Saved entries:
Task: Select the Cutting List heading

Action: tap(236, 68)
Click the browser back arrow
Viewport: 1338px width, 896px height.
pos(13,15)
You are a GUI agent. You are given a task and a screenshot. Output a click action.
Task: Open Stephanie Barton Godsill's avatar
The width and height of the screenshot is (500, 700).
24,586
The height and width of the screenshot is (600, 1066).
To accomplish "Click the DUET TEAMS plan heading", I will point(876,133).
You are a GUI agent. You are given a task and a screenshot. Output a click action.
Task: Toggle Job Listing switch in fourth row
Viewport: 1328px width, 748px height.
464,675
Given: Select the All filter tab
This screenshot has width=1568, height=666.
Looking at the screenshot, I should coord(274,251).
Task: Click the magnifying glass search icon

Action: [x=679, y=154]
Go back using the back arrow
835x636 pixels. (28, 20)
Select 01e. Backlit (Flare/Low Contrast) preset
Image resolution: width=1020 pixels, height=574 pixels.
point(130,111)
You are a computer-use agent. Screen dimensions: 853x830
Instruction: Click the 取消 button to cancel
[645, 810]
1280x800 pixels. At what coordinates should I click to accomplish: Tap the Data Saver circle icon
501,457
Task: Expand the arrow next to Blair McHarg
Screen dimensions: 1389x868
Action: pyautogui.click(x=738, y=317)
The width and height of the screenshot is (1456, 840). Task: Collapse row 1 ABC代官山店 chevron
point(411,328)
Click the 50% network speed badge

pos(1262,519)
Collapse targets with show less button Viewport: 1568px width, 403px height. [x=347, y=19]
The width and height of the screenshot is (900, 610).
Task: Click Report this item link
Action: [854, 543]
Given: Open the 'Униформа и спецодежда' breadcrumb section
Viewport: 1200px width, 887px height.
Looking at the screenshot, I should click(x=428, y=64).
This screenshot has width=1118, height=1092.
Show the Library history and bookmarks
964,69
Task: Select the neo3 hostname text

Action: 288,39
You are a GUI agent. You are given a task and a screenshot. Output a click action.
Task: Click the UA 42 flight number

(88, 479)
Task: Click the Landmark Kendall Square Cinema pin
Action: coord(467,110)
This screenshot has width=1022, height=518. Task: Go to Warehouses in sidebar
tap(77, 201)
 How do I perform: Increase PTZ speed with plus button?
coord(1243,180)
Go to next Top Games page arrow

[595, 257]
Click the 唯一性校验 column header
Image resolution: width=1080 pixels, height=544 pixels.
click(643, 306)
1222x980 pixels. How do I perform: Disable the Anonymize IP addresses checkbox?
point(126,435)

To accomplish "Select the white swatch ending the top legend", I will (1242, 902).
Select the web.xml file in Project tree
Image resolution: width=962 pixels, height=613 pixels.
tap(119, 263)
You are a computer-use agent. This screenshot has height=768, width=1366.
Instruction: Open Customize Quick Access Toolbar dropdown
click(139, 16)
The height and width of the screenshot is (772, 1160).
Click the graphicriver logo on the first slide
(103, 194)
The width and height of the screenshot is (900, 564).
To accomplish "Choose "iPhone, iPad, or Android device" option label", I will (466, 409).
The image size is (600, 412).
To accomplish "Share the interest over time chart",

PROBLEM REQUIREMENTS: Once you have read the data above, print all of it again exactly.

RESPONSE:
Task: Select the Cutting List heading

Action: tap(236, 68)
Click the browser back arrow
Viewport: 1338px width, 896px height.
pos(13,15)
You are a GUI agent. You are given a task and a screenshot. Output a click action.
Task: Open Stephanie Barton Godsill's avatar
The width and height of the screenshot is (500, 700).
24,586
The height and width of the screenshot is (600, 1066).
To accomplish "Click the DUET TEAMS plan heading", I will point(876,133).
You are a GUI agent. You are given a task and a screenshot. Output a click action.
Task: Toggle Job Listing switch in fourth row
Viewport: 1328px width, 748px height.
464,675
Given: Select the All filter tab
This screenshot has width=1568, height=666.
Looking at the screenshot, I should coord(274,251).
Task: Click the magnifying glass search icon

Action: [x=679, y=154]
Go back using the back arrow
835x636 pixels. (28, 20)
Select 01e. Backlit (Flare/Low Contrast) preset
Image resolution: width=1020 pixels, height=574 pixels.
point(130,111)
You are a computer-use agent. Screen dimensions: 853x830
Instruction: Click the 取消 button to cancel
[645, 810]
1280x800 pixels. At what coordinates should I click to accomplish: Tap the Data Saver circle icon
501,457
Task: Expand the arrow next to Blair McHarg
Screen dimensions: 1389x868
Action: pyautogui.click(x=738, y=317)
The width and height of the screenshot is (1456, 840). Task: Collapse row 1 ABC代官山店 chevron
point(411,328)
Click the 50% network speed badge

pos(1262,519)
Collapse targets with show less button Viewport: 1568px width, 403px height. [x=347, y=19]
The width and height of the screenshot is (900, 610).
Task: Click Report this item link
Action: [854, 543]
Given: Open the 'Униформа и спецодежда' breadcrumb section
Viewport: 1200px width, 887px height.
Looking at the screenshot, I should click(x=428, y=64).
This screenshot has width=1118, height=1092.
Show the Library history and bookmarks
964,69
Task: Select the neo3 hostname text

Action: 288,39
You are a GUI agent. You are given a task and a screenshot. Output a click action.
Task: Click the UA 42 flight number

(88, 479)
Task: Click the Landmark Kendall Square Cinema pin
Action: coord(467,110)
This screenshot has width=1022, height=518. Task: Go to Warehouses in sidebar
tap(77, 201)
 How do I perform: Increase PTZ speed with plus button?
coord(1243,180)
Go to next Top Games page arrow

[595, 257]
Click the 唯一性校验 column header
Image resolution: width=1080 pixels, height=544 pixels.
click(643, 306)
1222x980 pixels. How do I perform: Disable the Anonymize IP addresses checkbox?
point(126,435)

To accomplish "Select the white swatch ending the top legend", I will (1242, 902).
Select the web.xml file in Project tree
Image resolution: width=962 pixels, height=613 pixels.
tap(119, 263)
You are a computer-use agent. This screenshot has height=768, width=1366.
Instruction: Open Customize Quick Access Toolbar dropdown
click(139, 16)
The height and width of the screenshot is (772, 1160).
Click the graphicriver logo on the first slide
(103, 194)
The width and height of the screenshot is (900, 564).
To accomplish "Choose "iPhone, iPad, or Android device" option label", I will (466, 409).
The image size is (600, 412).
To accomplish "Share the interest over time chart",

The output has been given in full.